*PROBLEM DESCRIPTION:* Nothing in the data is to be left out; copy it exactly.

*DATA FOR THIS EXERCISE:*
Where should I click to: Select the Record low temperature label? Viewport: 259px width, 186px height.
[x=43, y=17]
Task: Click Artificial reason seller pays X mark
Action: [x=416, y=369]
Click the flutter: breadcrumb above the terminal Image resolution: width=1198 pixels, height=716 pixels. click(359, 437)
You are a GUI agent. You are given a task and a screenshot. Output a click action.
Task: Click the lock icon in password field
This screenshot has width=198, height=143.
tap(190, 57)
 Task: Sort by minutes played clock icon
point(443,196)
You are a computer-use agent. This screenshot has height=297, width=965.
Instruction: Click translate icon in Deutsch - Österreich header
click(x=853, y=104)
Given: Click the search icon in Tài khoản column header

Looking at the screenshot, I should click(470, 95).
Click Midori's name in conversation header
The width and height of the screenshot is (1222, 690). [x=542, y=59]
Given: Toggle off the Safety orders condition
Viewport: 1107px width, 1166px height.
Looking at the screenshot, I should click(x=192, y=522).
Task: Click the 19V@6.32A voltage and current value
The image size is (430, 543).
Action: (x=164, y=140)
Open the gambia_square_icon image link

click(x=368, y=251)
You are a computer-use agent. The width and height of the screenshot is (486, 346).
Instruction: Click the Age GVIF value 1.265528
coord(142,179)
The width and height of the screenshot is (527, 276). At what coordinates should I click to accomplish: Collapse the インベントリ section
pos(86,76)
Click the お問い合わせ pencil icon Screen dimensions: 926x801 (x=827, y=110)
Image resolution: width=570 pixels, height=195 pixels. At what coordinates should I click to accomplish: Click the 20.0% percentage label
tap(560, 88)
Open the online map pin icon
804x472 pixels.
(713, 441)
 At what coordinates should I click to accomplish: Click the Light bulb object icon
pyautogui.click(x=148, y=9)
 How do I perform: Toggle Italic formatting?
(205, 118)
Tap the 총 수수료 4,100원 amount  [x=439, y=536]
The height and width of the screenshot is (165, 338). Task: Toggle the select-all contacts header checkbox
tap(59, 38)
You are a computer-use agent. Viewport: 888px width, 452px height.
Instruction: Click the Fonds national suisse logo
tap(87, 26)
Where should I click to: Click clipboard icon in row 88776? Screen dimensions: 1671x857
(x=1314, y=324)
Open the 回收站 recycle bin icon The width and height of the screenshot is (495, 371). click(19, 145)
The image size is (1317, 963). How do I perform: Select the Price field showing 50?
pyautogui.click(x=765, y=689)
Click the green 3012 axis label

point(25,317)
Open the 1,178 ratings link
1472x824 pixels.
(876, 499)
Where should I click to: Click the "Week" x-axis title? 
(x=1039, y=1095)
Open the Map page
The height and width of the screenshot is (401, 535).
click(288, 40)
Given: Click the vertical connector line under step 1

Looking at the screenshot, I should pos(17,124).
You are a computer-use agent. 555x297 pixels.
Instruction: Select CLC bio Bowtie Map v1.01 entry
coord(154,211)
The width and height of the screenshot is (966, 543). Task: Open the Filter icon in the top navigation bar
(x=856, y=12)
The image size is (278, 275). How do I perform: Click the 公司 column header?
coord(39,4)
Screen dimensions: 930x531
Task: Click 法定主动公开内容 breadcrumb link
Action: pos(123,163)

*FINISHED EXERCISE:*
Where should I click to: Select the Record low temperature label? Viewport: 259px width, 186px height.
[x=43, y=17]
Task: Click Artificial reason seller pays X mark
Action: [x=416, y=369]
Click the flutter: breadcrumb above the terminal Image resolution: width=1198 pixels, height=716 pixels. click(359, 437)
You are a GUI agent. You are given a task and a screenshot. Output a click action.
Task: Click the lock icon in password field
This screenshot has width=198, height=143.
tap(190, 57)
 Task: Sort by minutes played clock icon
point(443,196)
You are a computer-use agent. This screenshot has height=297, width=965.
Instruction: Click translate icon in Deutsch - Österreich header
click(x=853, y=104)
Given: Click the search icon in Tài khoản column header

Looking at the screenshot, I should click(470, 95).
Click Midori's name in conversation header
The width and height of the screenshot is (1222, 690). [x=542, y=59]
Given: Toggle off the Safety orders condition
Viewport: 1107px width, 1166px height.
Looking at the screenshot, I should click(x=192, y=522).
Task: Click the 19V@6.32A voltage and current value
The image size is (430, 543).
Action: (x=164, y=140)
Open the gambia_square_icon image link

click(x=368, y=251)
You are a computer-use agent. The width and height of the screenshot is (486, 346).
Instruction: Click the Age GVIF value 1.265528
coord(142,179)
The width and height of the screenshot is (527, 276). At what coordinates should I click to accomplish: Collapse the インベントリ section
pos(86,76)
Click the お問い合わせ pencil icon Screen dimensions: 926x801 (x=827, y=110)
Image resolution: width=570 pixels, height=195 pixels. At what coordinates should I click to accomplish: Click the 20.0% percentage label
tap(560, 88)
Open the online map pin icon
804x472 pixels.
(713, 441)
 At what coordinates should I click to accomplish: Click the Light bulb object icon
pyautogui.click(x=148, y=9)
 How do I perform: Toggle Italic formatting?
(205, 118)
Tap the 총 수수료 4,100원 amount  [x=439, y=536]
The height and width of the screenshot is (165, 338). Task: Toggle the select-all contacts header checkbox
tap(59, 38)
You are a computer-use agent. Viewport: 888px width, 452px height.
Instruction: Click the Fonds national suisse logo
tap(87, 26)
Where should I click to: Click clipboard icon in row 88776? Screen dimensions: 1671x857
(x=1314, y=324)
Open the 回收站 recycle bin icon The width and height of the screenshot is (495, 371). click(19, 145)
The image size is (1317, 963). How do I perform: Select the Price field showing 50?
pyautogui.click(x=765, y=689)
Click the green 3012 axis label

point(25,317)
Open the 1,178 ratings link
1472x824 pixels.
(876, 499)
Where should I click to: Click the "Week" x-axis title? 
(x=1039, y=1095)
Open the Map page
The height and width of the screenshot is (401, 535).
click(288, 40)
Given: Click the vertical connector line under step 1

Looking at the screenshot, I should pos(17,124).
You are a computer-use agent. 555x297 pixels.
Instruction: Select CLC bio Bowtie Map v1.01 entry
coord(154,211)
The width and height of the screenshot is (966, 543). Task: Open the Filter icon in the top navigation bar
(x=856, y=12)
The image size is (278, 275). How do I perform: Click the 公司 column header?
coord(39,4)
Screen dimensions: 930x531
Task: Click 法定主动公开内容 breadcrumb link
Action: pos(123,163)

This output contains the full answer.